METHODS: Pharmacy and medical budget impacts (2011 USD) were estimated over the first year of everolimus use in HR+, HER2- ABC from a US payer perspective. Epidemiology data were used to estimate target population size. Pre-everolimus entry treatment options included exemestane, fulvestrant, and tamoxifen. Pre- and post-everolimus entry market shares were estimated based on market research and assumptions. Drug costs were based on wholesale acquisition cost. Patients were assumed to be on treatment until progression or death. Annual medical costs were calculated as the average of pre- and post-progression medical costs weighted by the time in each period, adjusted for survival. One-way and two-way sensitivity analyses were conducted to assess the model robustness.

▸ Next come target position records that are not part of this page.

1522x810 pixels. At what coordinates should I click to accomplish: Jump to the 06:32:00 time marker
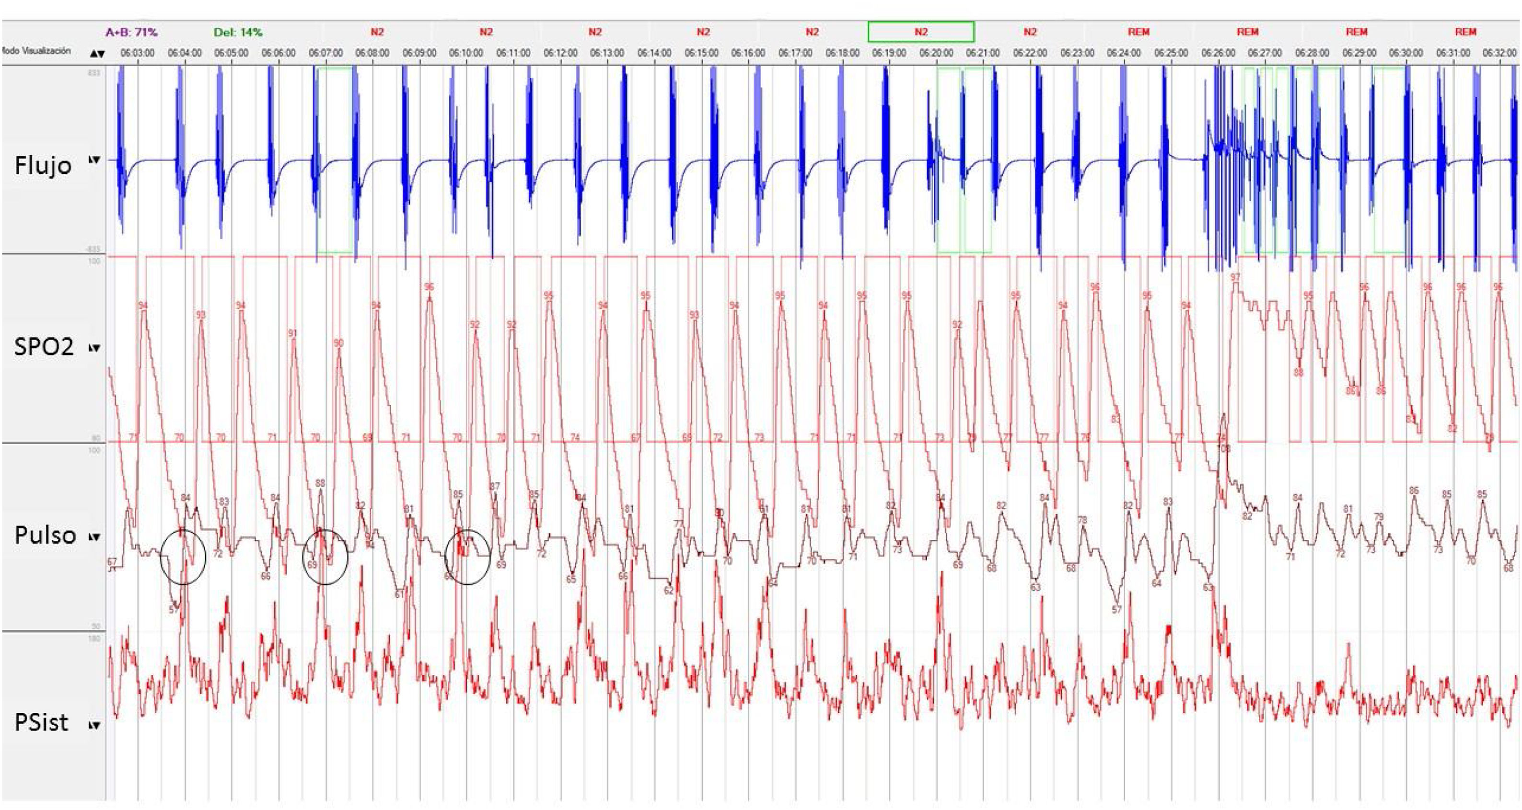tap(1500, 53)
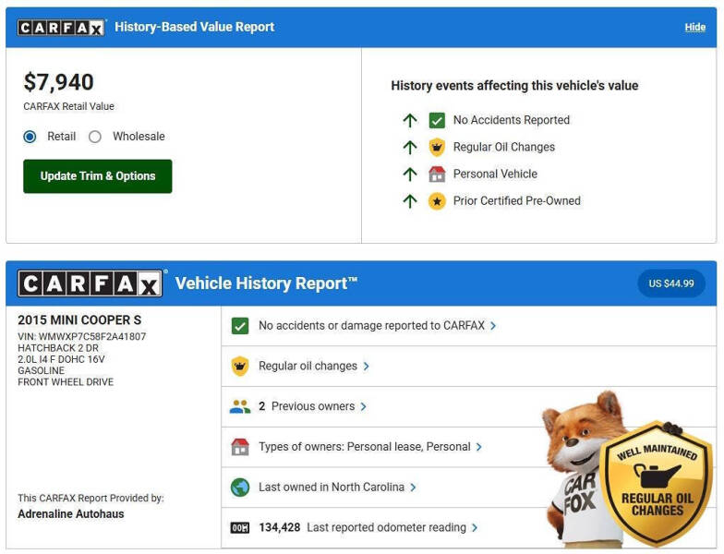
Task: Click the house icon beside Personal Vehicle
Action: [x=437, y=174]
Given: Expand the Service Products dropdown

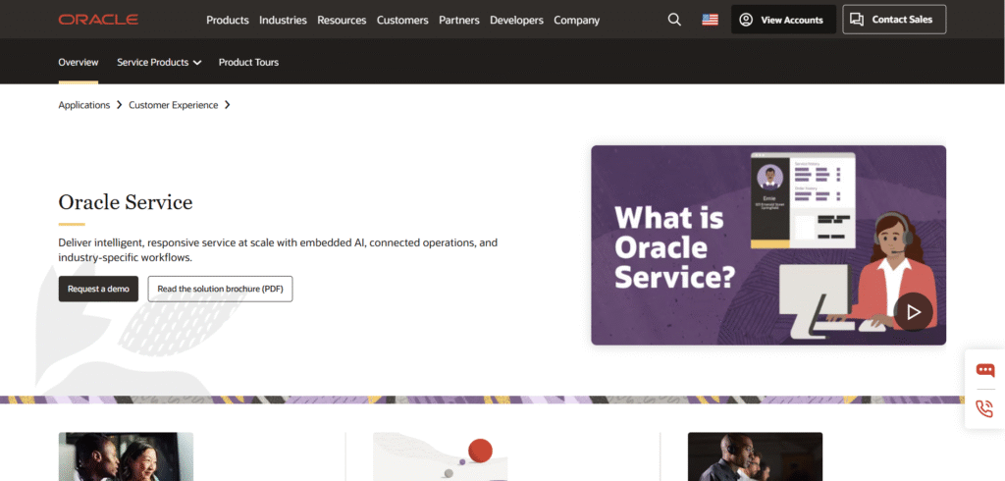Looking at the screenshot, I should click(159, 62).
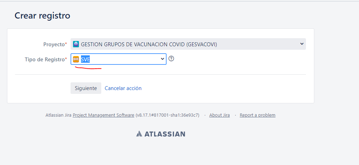This screenshot has width=359, height=165.
Task: Click the red underline below SVE selector
Action: tap(88, 68)
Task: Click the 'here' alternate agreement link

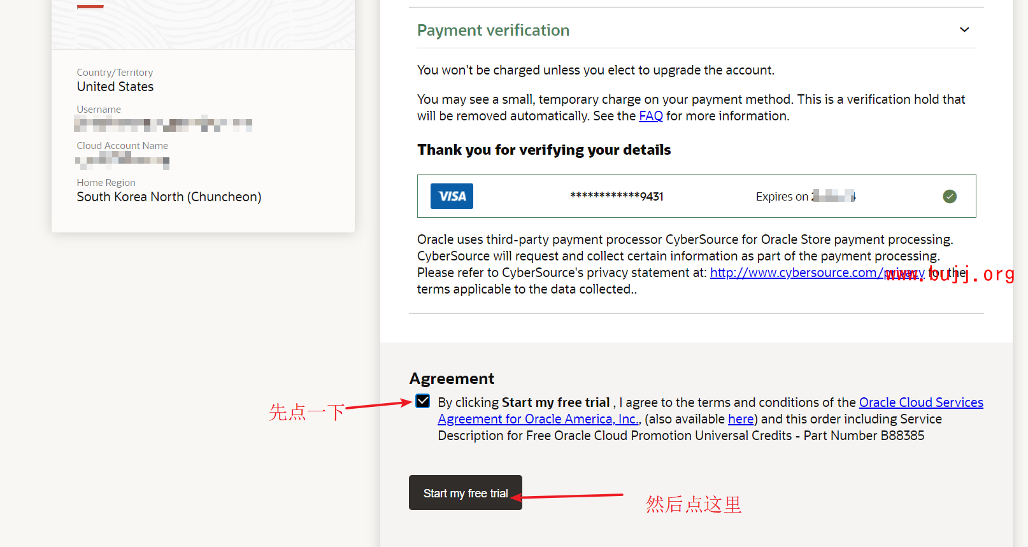Action: coord(741,419)
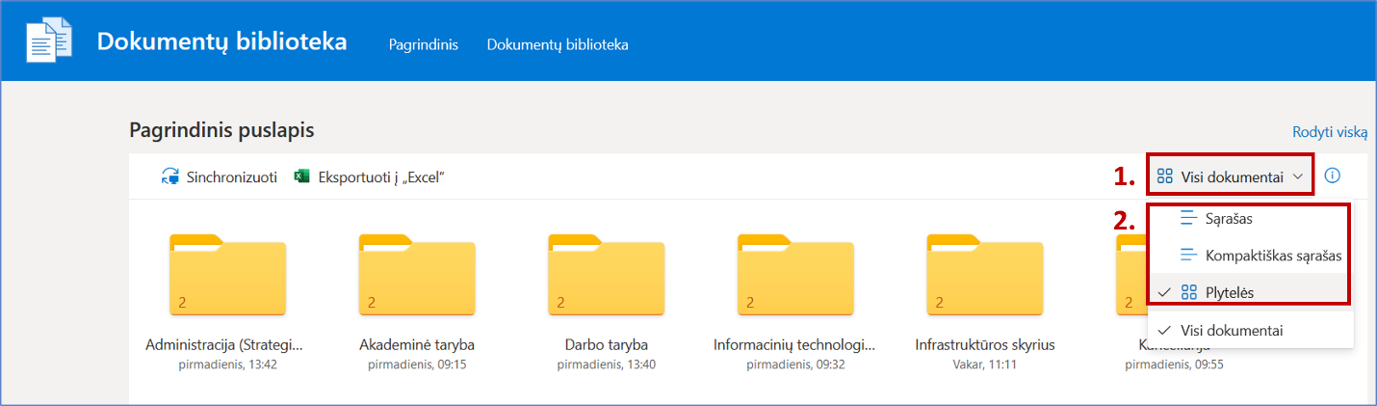Open the Akademinė taryba folder icon
The image size is (1377, 406).
pyautogui.click(x=416, y=275)
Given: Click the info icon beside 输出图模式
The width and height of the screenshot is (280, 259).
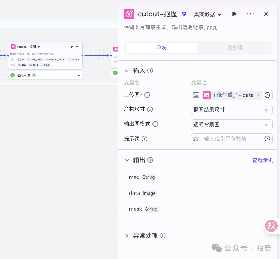Looking at the screenshot, I should pyautogui.click(x=155, y=124).
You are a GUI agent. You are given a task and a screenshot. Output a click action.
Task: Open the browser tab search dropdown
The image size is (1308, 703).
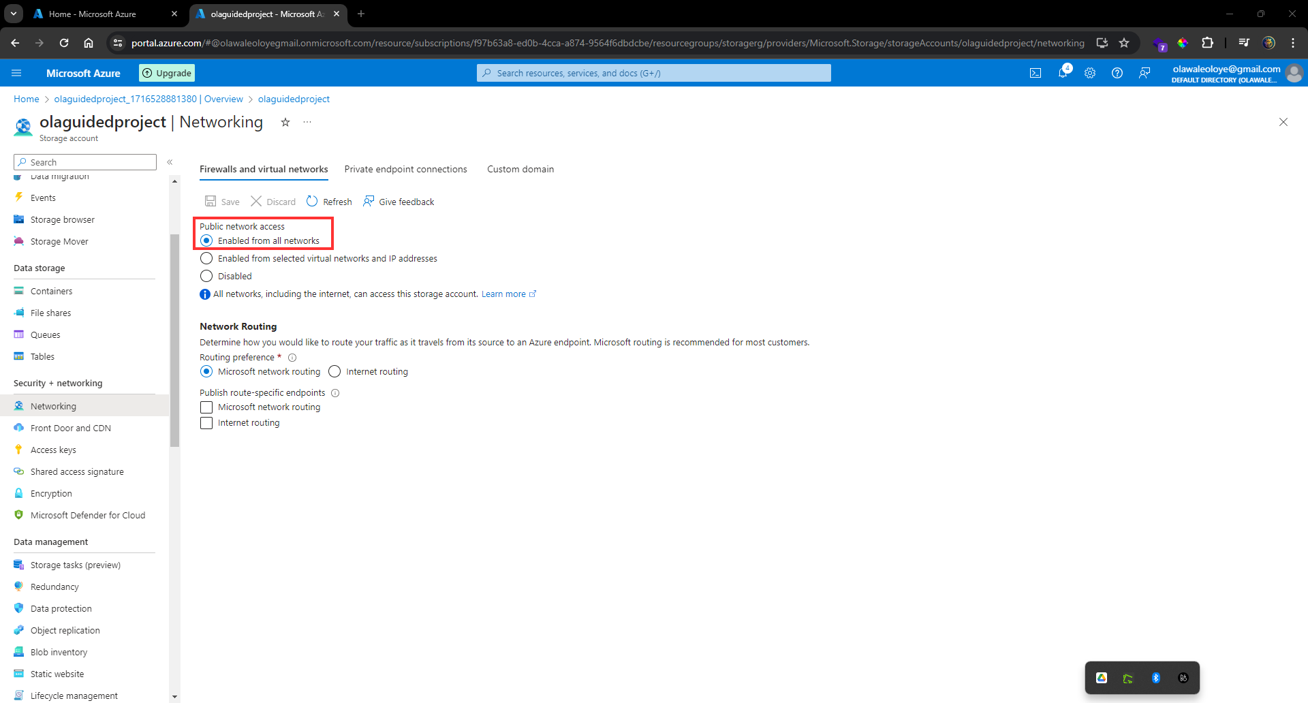tap(13, 14)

RESULTS: In a hypothetical 1,000,000 member plan, 72 and 159 patients were expected to be candidates for everolimus treatment as first and second treatment option, respectively, after L/A failure. The total budget impact for the first year post-everolimus entry was $0.044 per member per month [PMPM] (pharmacy budget: $0.058 PMPM; medical budget: -$0.014 PMPM), assuming 10% of the target population would receive everolimus. The total budget impacts for the first and second treatment options after L/A failure were $0.014 PMPM (pharmacy budget: $0.018; medical budget: -$0.004) and $0.030 PMPM (pharmacy budget: $0.040; medical budget: -$0.010), respectively. Results remained robust in sensitivity analyses.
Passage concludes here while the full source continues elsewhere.